Raja

Film français de Jacques Doillon

Avec Pascal Greggory, Najat Benssalem…

Sortie le 03-09-2003
 
   

Par Raphaël Lefèvre


Durée: 1h52

 
 
   

Le Jeu de l’amour et du bazar

Pauvre Fred (Pascal Greggory) ! Déambulant oisivement dans sa propriété marocaine agrémentée d’une poignée de domestiques indigènes, le voilà, lui le dandy désabusé isolé du monde, qui s’entiche d’une de ses jardinières. Favorisée par la barrière du langage, l’incompréhension s’installe : est-il vraiment amoureux ou veut-il seulement du " cul léger " ? est-elle vraiment amoureuse ou ne cherche-t-elle qu’à se marier pour échapper à sa condition ? On se frôle, on joue, les malentendus s’enchaînent… Partager un bonheur simple semble compromis.

Un début singulier, nerveux, peut-être trop.
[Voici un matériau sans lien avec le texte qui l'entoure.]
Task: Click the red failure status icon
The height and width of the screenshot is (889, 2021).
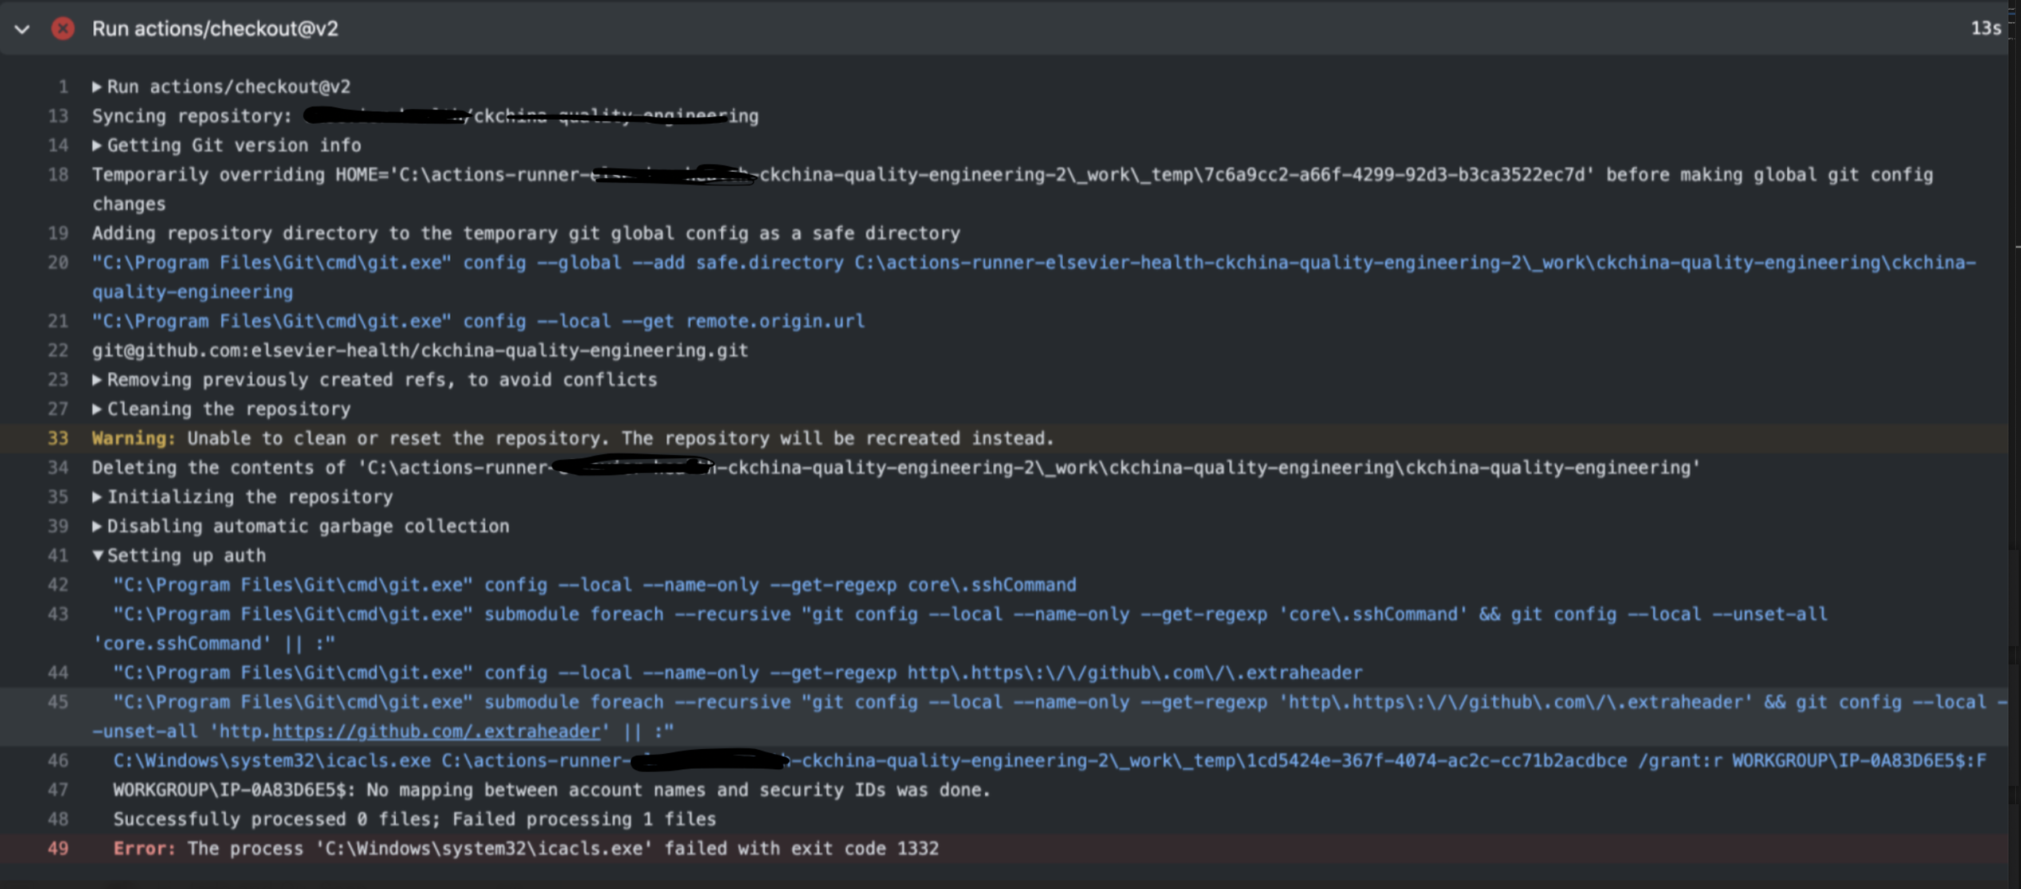Action: (63, 28)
Puis les prémices de l’intrigue se mettent en place, posément. Alors l’agacement s’installe ; ce n’est pas forcément un mal. Mais voilà la lassitude qui pointe son nez. Et cède la place à l’exaspération - irrémédiablement.

Les multiples contradictions inhérentes au film (" J’aime ? je n’aime pas ? je ne sais pas… " songent simultanément personnage et spectateur), d’abord stimulantes, finissent à force par contrarier tout l’intérêt qu’on y avait d’abord porté. Fred, propriétaire post-colonial qu’on a du mal à plaindre, suscite ainsi de temps à autre de l’attachement. Mais ses marivaudages, d’abord touchants, deviennent bien vite complaisants. Et les états d’âme que Pascal Greggory, en roue libre, prodigue à voix haute sans aucune crédibilité ne sont guère en mesure d’en appeler à notre indulgence…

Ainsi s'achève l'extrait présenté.